I had been scheduling and rescheduling an activation over the last couple of weeks, between Hinteres Hörnle and Laber. I had not activated Hinteres Hörnele despite the fact that the bottom of the chairlift that takes you part of the way is less than an hour away from where I now live. Hinteres Hörnele was equal first in the number of activations in the DL/AM region (now with my activation it will be the most activated). The inference is therefore that it’s an easy activation. It isn’t! The other top activated DL/AM is Peissenberg is literally a drive up to the car park, walk up past the church and set-up activation.
In past activations I had been trying to get a lightweight pack with a simple vertical antenna, partially as I was planning to activate this summit as I knew some amount of walking was going to be required. I did not have very much success with my lightweight antenna and pack tests and as band propagation continues to be bad, I decided to take the full standard (2 packs), including the OCF inverted-V dipole and fibreglass squid pole. Over 12 kilos in all, probably nearer 15 when food and water was added.

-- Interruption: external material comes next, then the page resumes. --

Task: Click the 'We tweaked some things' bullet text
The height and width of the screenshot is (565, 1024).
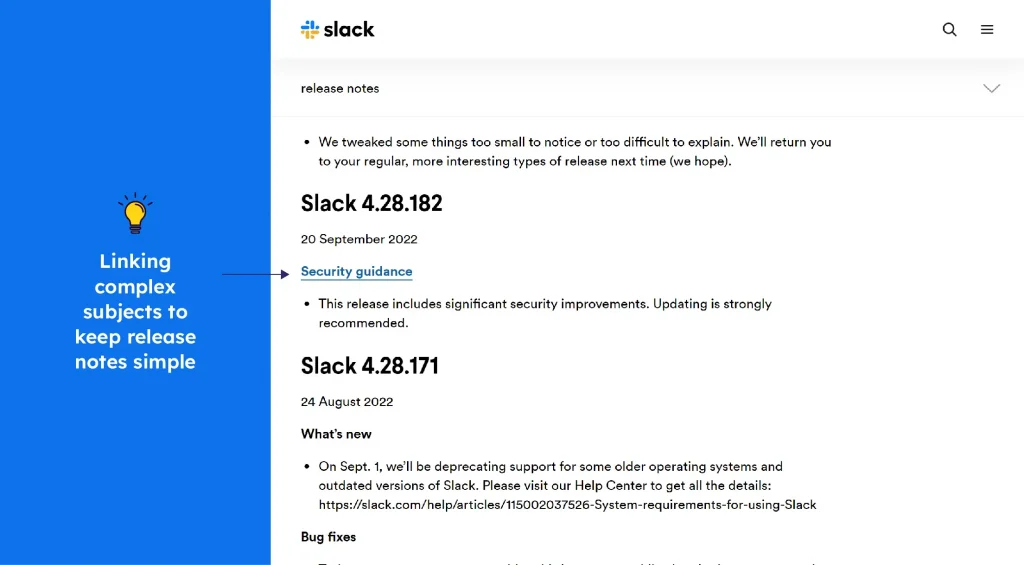Action: click(575, 152)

Access to Hinteres Hörnele starts with a ride up on a rickety old chair lift for 20 minutes, from Bad Kohlgrub, rattling over each pylon as you go up – or you can take about 2 hours to walk up the 5Km track if you prefer. This then gets you to ZeitBerg or Vorderer Hornele from there it’s indicated as a 45 minute hike to the Hinterer Hornele, passing Mitlerere Hornele and its restaurant HörnleAlm on the way.
This summit is one of those that as you get closer, it appears further away because the track weaves around the hills. I don’t walk at the same speed as the sign posters calculated this walk, so for me I was there in under 30 minutes, but totally exhausted! This walk included moving several cows that were blocking the track. No danger, they’re used to the public – so much so that there are signs up asking you not to stroke them!
Once at the top, the views were brilliant and being enjoyed by about eight other people at the same time. A constant flow of walkers were approaching from the distance. So there was no way I could set up a fibre glass mast and the Inverted-V OCF dipole at the cross on the summit. The wind on the top was also blowing heftily, so if I had set up there, I suspect no one would have been able to hear me for the wind in any case!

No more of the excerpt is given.